Persons, communities and populations who are victims of violence and discrimination on the basis of sexual orientation and gender identity are part of those that come to this struggle bearing a legacy that condemns a significant proportion of them to exclusion and poverty. To this respect, States have an obligation to take measures to prevent and, as relevant, to mitigate the impact of the crisis. The UN Committee on Economic, Social and Cultural Rights has advised that “if States do not act within a human rights framework, there exists a clear risk that the measures taken might violate economic, social and cultural rights and increase the suffering of the most marginalized groups.”

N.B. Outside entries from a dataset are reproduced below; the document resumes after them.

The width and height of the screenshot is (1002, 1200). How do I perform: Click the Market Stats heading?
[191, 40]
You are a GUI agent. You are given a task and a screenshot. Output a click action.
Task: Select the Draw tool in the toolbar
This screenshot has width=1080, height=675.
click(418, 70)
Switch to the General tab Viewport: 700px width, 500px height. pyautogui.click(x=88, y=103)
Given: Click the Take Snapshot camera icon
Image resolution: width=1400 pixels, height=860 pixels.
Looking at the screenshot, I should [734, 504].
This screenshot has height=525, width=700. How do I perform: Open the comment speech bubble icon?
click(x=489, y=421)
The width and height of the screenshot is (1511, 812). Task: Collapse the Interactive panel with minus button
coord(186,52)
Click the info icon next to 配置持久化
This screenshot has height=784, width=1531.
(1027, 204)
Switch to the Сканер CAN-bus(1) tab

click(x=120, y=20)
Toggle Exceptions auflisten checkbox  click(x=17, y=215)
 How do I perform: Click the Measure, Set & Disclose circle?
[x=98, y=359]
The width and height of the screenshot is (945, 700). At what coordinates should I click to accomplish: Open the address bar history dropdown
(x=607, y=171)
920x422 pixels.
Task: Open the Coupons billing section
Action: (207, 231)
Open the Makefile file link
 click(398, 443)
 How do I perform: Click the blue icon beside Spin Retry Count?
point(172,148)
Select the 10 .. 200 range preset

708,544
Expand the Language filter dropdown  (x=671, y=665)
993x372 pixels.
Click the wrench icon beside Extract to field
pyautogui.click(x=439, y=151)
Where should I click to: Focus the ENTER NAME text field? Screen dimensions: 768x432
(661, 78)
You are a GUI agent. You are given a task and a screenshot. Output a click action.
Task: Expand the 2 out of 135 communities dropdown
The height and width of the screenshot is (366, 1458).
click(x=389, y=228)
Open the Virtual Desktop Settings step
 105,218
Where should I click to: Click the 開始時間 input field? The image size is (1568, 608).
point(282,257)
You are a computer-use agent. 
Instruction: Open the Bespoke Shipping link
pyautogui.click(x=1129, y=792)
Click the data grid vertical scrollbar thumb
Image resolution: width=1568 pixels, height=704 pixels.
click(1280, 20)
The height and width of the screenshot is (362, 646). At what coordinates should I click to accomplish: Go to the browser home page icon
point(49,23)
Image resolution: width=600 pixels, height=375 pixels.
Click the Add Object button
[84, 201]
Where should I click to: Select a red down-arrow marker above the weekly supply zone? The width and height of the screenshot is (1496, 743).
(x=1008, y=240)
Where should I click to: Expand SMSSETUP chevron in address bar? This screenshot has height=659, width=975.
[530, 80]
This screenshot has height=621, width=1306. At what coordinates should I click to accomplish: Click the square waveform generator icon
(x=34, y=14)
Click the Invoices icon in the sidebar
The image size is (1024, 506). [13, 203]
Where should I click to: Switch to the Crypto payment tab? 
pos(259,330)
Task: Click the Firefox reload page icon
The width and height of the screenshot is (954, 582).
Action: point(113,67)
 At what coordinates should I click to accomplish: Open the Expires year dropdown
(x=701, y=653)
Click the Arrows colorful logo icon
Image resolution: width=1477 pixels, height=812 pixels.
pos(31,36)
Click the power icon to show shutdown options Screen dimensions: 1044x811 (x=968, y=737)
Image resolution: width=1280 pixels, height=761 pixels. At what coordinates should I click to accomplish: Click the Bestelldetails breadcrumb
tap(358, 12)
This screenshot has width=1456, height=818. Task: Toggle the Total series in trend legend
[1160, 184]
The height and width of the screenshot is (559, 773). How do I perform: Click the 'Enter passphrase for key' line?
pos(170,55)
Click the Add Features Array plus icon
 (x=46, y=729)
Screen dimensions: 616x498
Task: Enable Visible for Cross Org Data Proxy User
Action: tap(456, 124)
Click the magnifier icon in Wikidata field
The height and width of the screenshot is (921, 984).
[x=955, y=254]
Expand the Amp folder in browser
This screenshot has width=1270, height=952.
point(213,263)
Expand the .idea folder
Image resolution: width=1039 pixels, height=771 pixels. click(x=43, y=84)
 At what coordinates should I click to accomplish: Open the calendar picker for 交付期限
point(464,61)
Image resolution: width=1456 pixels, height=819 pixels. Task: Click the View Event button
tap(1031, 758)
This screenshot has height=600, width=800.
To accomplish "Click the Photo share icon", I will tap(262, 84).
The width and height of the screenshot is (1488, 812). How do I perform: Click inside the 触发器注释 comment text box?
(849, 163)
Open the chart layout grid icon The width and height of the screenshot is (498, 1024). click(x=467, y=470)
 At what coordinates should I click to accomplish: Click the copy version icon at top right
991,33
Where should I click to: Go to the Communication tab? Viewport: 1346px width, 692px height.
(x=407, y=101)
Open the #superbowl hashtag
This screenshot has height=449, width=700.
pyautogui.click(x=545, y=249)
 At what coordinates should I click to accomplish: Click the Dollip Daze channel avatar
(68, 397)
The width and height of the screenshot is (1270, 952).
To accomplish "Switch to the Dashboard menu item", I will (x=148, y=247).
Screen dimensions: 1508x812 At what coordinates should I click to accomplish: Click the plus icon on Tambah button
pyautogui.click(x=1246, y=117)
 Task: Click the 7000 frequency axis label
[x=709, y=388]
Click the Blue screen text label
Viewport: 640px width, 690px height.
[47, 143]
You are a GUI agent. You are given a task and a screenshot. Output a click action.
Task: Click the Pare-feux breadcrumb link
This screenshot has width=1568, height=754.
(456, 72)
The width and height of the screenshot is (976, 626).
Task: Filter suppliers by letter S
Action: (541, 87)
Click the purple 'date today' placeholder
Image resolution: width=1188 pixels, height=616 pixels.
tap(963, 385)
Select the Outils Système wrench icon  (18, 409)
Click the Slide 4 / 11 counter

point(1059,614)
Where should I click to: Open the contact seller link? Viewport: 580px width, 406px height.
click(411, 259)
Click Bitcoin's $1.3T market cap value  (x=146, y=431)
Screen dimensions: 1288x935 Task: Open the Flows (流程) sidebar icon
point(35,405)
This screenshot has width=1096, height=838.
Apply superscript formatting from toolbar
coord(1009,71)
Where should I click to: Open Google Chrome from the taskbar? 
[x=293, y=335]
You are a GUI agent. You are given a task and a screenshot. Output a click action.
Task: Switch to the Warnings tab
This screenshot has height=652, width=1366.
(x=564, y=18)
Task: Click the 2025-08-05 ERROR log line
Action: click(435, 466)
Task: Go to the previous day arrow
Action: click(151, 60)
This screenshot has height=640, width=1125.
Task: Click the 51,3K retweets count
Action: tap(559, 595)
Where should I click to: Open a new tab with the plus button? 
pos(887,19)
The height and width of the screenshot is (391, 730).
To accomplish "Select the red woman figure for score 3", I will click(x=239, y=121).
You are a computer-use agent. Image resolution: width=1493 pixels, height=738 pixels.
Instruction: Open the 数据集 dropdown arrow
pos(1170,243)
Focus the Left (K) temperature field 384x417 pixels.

Since the onset of the pandemic, the UN Independent Expert on protection against violence and discrimination based on sexual orientation and gender identity (IE SOGI) has been monitoring the ways in which the pandemic is affecting persons of diverse sexual orientations and gender identities. As part of this process, he carried out a consultation and research process between March and May 2020, convening three virtual Town Hall meetings on 30 April and 1 May 2020, and participating in over half a dozen virtual consultations and meetings gathering activists, human rights defenders, civil society leaders, government officials and scholars: in total, over 500 individuals from more than 75 countries contributed anecdotal evidence and perspectives on the implications of the pandemic on lesbian, gay, bisexual, trans and gender diverse (LGBT) persons.
In addition, the IE SOGI reviewed over 80 reports, documents and essays published in the period 1 March – 31 May 2020 on the specific impact of COVID-19 on LGBT persons, as well as reports of human rights violations submitted to the mandate under the communication procedure, and the globality of the work carried out by the United Nations Special Procedures.
The framework that has been identified through this process is clear: in order to be efficient and effective, measures must be taken within a human rights-based approach through a framework of human rights principles of equality and non-discrimination, participation, indivisibility, empowerment and accountability; further, measures must be necessary to combat the public health crisis posed by the pandemic, and be reasonable and proportionate. Emergency powers granted to address the pandemic should not be abused and must be lifted as soon as they are no longer necessary and comply with relevant notification and derogation procedures established in the respective treaties to which States are parties.
Most importantly, all measures must respect the inherent dignity of all people.